No independent role of the −1123 G > C and + 2740 A > G variants in the association of PTPN22 with type 1 diabetes and juvenile idiopathic arthritis in two Caucasian populations

Abstract

Introduction The PTPN22 is a negative regulator of the T cell response. Its +1858C > T (R620W) polymorphism has been shown to associate with a risk for multiple autoimmune diseases, including type 1 diabetes (T1D) and juvenile idiopathic arthritis (JIA). The minor (susceptibility) allele is absent in Asian populations, but a recent study suggested an independent involvement of another polymorphism located within the promoter −1123 nucleotides relative to the translational start site.

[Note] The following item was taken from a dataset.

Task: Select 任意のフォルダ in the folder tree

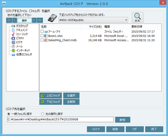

Aims We aimed to analyse the association of three PTPN22 polymorphisms in two distinct Caucasian populations, the Czechs (with T1D and with JIA) and Azeri (with T1D). Methods The single nucleotide polymorphisms (SNP) at positions −1123 (rs2488457), +1858 (rs2476601, the R620W substitution), and +2740 (rs1217412) were genotyped using TaqMan assays in 372 subjects with childhood-onset T1D, 130 subjects with JIA, and 400 control subjects of Czech origin, and in 160 subjects with T1D and 271 healthy controls of Azeri origin. Results In the Czechs, all three SNPs were in a tight linkage disequlibrium, while in the Azeri, the linkage disequlibrium was limited to between the promoter and 3′-UTR polymorphism, D′(−1123, +2740) = 0.99, r 2 = 0.72. Haplotype reconstruction via the expectation–maximization algorithm showed in both populations that only the haplotype containing the minor (W) allele at codon 620 was associated with T1D (OR = 2.26, 95% CI 1.68–3.02 in Czechs, OR = 14.8, 95% CI 2.0–651 in Azeri) or JIA (OR = 2.43, 95% CI 1.66–3.56 in Czechs). The haplotypes having the wild-type (R) allele at codon 620 and minor alleles at −1123 and/or +2740 were neutral as to the risk of autoimmune conditions in both populations. Conclusions In two different Caucasian populations, the Czechs and the Azeri, no independent contribution can be detected either of the −1123 promoter SNP or the +2740 3′-UTR SNP, and only the minor allele at PTPN22 codon 620 contributes to the risk of autoimmunity.